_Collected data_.

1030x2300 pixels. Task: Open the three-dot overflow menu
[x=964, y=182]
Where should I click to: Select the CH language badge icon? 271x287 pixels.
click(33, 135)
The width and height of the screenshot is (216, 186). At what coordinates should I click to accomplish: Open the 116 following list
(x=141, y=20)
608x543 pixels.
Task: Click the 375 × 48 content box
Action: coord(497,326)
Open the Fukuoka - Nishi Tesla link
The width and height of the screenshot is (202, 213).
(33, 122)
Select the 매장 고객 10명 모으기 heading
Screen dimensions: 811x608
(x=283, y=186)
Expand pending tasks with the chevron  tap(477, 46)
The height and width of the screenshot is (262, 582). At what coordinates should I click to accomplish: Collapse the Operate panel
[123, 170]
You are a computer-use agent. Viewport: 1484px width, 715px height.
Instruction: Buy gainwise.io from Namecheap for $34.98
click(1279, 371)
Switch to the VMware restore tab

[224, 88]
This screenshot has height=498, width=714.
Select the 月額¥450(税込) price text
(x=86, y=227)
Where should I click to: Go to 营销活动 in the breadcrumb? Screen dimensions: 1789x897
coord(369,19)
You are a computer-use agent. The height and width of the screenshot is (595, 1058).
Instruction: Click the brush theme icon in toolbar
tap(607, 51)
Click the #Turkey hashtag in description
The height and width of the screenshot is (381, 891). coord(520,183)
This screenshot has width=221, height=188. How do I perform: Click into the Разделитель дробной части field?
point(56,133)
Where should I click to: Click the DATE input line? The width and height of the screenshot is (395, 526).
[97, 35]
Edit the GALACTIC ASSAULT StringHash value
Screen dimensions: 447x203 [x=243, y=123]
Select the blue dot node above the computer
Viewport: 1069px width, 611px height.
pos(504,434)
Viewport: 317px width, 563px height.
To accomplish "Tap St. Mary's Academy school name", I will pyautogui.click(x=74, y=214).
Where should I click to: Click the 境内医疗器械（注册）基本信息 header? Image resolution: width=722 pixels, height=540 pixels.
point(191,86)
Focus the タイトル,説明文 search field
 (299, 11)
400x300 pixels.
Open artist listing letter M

_EXERCISE PROMPT_.
Nothing but the lines from the one with "Where should I click to: Click the 境内医疗器械（注册）基本信息" through the last line of the entries should be repeated, and those exactly.

_ANSWER BOX_.
Where should I click to: Click the 境内医疗器械（注册）基本信息 header? Image resolution: width=722 pixels, height=540 pixels.
point(191,86)
Focus the タイトル,説明文 search field
 (299, 11)
400x300 pixels.
Open artist listing letter M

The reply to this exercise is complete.